Self-Improving Task Loop
- Layer 1: Fix Scripts (Error to Edit Code to Fixed)
- Layer 2: Update Prompt (Old Prompt to Rewrites Itself to New Prompt)
- Layer 3: Log as Memory (Last Log to Learns Each Run to New Log)
Three-layer architecture that lets a scheduled task improve over time without human intervention: fix broken code on error, rewrite the prompt when improvements are found, maintain a run log so the next stateless session has context.
Pre-Flight / Main Task / Post-Run Prompt Structure
- Pre-Flight (30s): Read run-log.md, fix known issues before starting
- Main Task: Execute the actual skill or automation
- Post-Run (30s): Overwrite run-log.md with status, issues, state for next run
Three-phase prompt structure that gives each stateless scheduled task session a lightweight memory without bloating context.
Script vs Agent Decision
- Cron Script: deterministic, fixed path, no recovery, no context
- Claude Code Agent: full codebase access, MCP tools, reasoning, self-healing, can rewrite itself
Framework for deciding when to use a traditional cron script vs a Claude Code scheduled agent based on need for error recovery, dynamic reasoning, and self-improvement.
Lines you could clip.
"This is not a deterministic workflow. And that is the huge unlock."
"You are no longer the bottleneck, and these skills and workflows can actually get better and better over time automatically."
"If you run an automation a thousand times, then you might have a thousand append logs."
"The only bridge between runs is files on disk."
How they asked for the click.
"What you need to do now is go learn how to set up your project and create your own executive assistant."
Clean end-of-video link to prerequisite setup video. No hard sell. Appropriate given the tutorial format.
Word for word.
Automation that fixes itself while you sleep.
The shift from cron scripts to agent sessions is the difference between automation that stops when something breaks and automation that diagnoses the problem, fixes its own code, and runs correctly the next time.
- Scheduled tasks run a full Claude Code agent, not a script, so error recovery, tool access, and self-modification are all in play from the first run.
- The stateless design is intentional: each session starts clean to prevent context bloat, but requires an explicit on-disk memory pattern to accumulate improvement over time.
- One overwritten log file per task, not an append log, keeps context short enough to fit in a session without degrading over hundreds of runs.
- The three-layer self-improvement loop means fix code on error, rewrite the prompt when improvements are spotted, and update the run log each time, so a well-structured task gets more reliable the longer it runs unsupervised.
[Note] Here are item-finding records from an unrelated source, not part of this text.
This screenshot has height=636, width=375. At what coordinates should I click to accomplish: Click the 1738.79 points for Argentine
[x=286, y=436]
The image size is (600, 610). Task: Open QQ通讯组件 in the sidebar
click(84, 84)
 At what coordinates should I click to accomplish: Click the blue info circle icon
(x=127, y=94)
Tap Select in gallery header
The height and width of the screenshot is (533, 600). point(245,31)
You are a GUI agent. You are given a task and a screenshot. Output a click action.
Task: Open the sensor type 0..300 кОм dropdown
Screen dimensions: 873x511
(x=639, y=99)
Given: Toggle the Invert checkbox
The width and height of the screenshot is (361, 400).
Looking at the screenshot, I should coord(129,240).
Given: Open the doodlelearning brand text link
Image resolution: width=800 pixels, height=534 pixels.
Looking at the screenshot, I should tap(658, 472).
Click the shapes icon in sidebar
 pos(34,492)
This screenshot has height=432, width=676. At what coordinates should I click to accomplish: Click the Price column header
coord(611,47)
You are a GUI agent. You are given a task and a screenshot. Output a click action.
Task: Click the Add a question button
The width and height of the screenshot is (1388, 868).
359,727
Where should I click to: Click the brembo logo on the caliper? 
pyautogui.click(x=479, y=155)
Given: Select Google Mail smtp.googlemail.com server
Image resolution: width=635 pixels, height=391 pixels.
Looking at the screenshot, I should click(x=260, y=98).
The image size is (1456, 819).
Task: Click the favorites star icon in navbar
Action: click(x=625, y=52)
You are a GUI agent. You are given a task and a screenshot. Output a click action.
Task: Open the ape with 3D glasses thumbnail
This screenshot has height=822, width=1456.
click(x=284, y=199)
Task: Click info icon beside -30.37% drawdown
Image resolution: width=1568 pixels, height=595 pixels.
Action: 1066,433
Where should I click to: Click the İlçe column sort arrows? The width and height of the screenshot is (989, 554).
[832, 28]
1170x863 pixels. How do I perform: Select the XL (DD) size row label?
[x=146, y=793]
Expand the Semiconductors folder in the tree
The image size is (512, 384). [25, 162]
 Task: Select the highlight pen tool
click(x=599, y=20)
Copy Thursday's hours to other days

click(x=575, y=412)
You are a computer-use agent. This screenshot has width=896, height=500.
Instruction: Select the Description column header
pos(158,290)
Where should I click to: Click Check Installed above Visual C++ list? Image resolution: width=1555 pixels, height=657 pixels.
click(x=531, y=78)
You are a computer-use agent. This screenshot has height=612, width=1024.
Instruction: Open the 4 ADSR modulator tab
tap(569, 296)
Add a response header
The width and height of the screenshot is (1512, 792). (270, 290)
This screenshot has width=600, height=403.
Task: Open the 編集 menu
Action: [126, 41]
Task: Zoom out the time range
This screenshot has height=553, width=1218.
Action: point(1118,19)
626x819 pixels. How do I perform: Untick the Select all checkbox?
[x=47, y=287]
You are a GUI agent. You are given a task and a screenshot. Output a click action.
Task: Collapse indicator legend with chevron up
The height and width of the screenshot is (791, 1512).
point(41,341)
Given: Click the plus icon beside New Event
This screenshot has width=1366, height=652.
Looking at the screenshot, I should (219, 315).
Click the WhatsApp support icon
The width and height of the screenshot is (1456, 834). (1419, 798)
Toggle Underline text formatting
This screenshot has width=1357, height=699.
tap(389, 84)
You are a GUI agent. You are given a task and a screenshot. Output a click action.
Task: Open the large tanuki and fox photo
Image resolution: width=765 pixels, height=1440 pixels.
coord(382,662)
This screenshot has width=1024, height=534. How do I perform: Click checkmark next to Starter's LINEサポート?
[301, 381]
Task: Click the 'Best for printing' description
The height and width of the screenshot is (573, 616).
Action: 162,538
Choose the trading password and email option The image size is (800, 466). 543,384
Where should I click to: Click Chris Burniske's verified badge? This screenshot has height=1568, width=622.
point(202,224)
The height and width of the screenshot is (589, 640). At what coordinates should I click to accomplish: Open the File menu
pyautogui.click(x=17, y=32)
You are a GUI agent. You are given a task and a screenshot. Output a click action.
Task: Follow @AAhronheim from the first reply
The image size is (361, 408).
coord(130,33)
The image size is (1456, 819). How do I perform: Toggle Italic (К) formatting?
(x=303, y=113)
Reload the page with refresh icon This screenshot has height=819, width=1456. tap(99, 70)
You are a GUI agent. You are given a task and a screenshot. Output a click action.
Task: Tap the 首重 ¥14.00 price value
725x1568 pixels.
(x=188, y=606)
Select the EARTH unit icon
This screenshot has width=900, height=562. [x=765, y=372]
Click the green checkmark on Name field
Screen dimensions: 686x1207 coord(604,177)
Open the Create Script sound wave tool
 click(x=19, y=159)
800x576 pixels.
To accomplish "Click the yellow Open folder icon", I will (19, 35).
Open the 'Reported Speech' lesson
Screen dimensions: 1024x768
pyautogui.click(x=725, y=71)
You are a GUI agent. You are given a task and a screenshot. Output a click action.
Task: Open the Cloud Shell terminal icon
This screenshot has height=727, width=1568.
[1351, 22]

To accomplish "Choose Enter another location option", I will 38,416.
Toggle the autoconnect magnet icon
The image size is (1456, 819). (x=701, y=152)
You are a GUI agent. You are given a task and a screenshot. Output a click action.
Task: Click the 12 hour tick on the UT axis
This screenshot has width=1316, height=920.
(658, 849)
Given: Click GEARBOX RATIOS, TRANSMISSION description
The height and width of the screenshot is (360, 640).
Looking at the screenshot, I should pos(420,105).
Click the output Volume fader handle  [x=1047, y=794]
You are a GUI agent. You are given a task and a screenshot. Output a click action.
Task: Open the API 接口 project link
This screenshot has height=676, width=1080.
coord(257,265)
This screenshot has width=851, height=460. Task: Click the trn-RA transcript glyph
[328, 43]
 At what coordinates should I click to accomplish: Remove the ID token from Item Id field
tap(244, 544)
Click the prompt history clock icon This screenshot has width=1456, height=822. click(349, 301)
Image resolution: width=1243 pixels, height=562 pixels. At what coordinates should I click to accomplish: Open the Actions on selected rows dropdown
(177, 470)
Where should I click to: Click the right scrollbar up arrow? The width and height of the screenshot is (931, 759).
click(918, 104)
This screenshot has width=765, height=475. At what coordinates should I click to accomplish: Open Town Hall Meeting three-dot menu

- The desktop-app-only constraint is architectural, not a polish gap: the cron scheduling mechanism lives in the app, not in files any process can trigger.
- Always run a new task manually before leaving it on schedule to flush permission prompts that would otherwise silently pause an unattended run.
- Any existing Claude Code skill becomes a scheduled automation with one sentence of natural language instruction, making the activation cost near zero once the skill exists.